You can in fact wander on across this region from one marvelous structure to another until the eye and brain become weary trying to enumerate, much more to comprehend the succession of buildings every one of which is a triumph of marble and of sculpture. Pressing on to the marge of the Tiber itself, the river above the commercial bridges is seen covered with gay pleasure skiffs plying about under bright flags. The shores are lined with handsome little houses, usually decorated in the doors with potted shrubs or boughs of foliage. Innocent they look in the day time but at night when their windows blaze with lamps they will be veritable traps of iniquity for the enjoyment and then the ruin of the unwary.

316. The Tombs of Hadrian and Augustus.—Across the river near its main bend, can be noticed the green slopes of the hill of the Vatican uncrowned as yet by any temple of fame, but with the suburban Circus of Nero stretching along its slopes. Directly across the current, also, is rising the enormous circular mass of the Mausoleum of Hadrian, with the derricks and staging still above it swinging to place the last of that galaxy of statues which will look down upon the Tiber.[201]

Castle of St. Angelo: Tomb of Hadrian in its present state.

We do not cross over to the new structure, but proceeding along the bank to the point where the Via Flaminia continuing “Broadway” bears down beside the river, we see before us the older but very majestic Mausoleum of Augustus. It lifts itself fully 220 feet in the air, its base composed of a vast cylinder coated with sculptured marbles, above which there is heaped a conical mound of earth, planted with evergreen trees, while on the summit stands a colossal statue of its mighty builder himself. Within repose the urns not merely of Augustus, but of nearly all the worthier members of the imperial families.

Tomb of Hadrian. Restored after Von Falke.

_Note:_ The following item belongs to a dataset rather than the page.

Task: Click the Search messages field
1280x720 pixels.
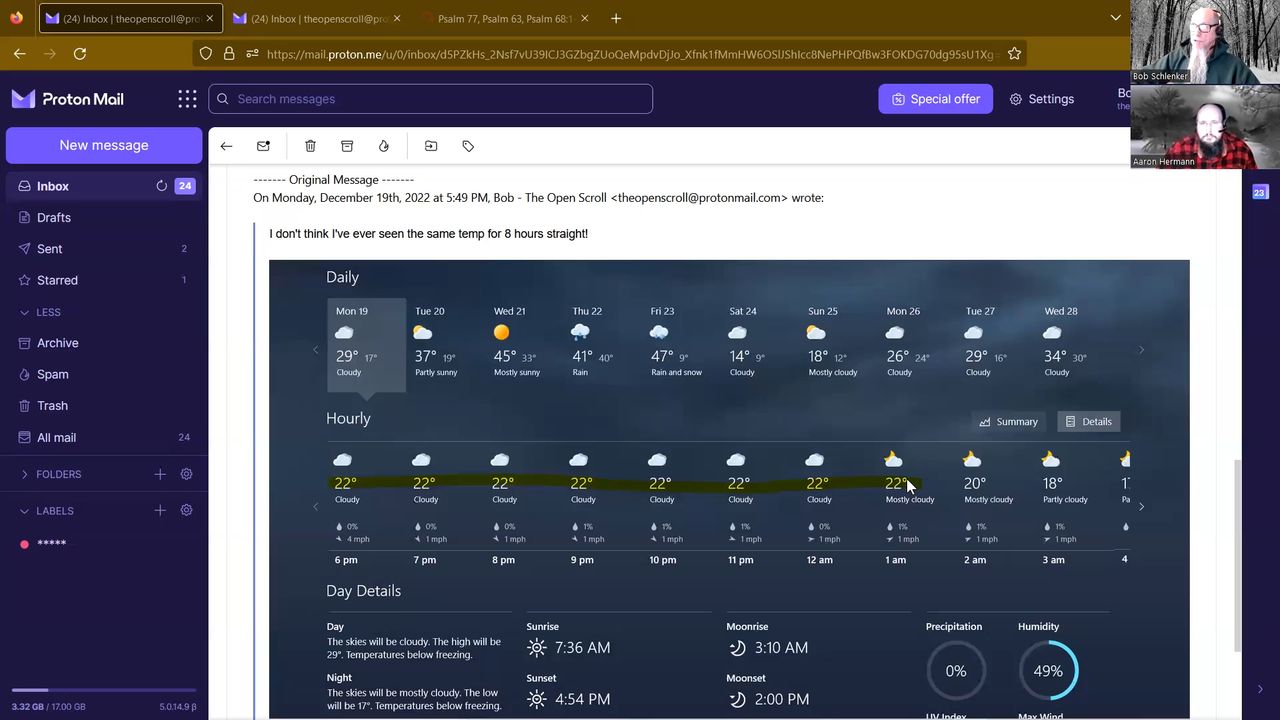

These are only some of the features of the Campus Martius which foreign visitors such as Strabo acclaim as the most remarkable section of Rome, if not the one most charged with her past history. Time fails to visit the other great public pleasure-grounds upon the slopes of the Pincian—the “Gardens of Lucullus” and the “Gardens of Sallust,” or that other wide park northeast of the Esquiline, the “Gardens of Mæcenas,” presenting yet other vistas of shrubbery, groves, promenades, and green lawns, interspersed with pleasure pavilions. It behooves us now to return to Rome and to visit some of the most important centers of its life—the theater, the amphitheater, and the circus.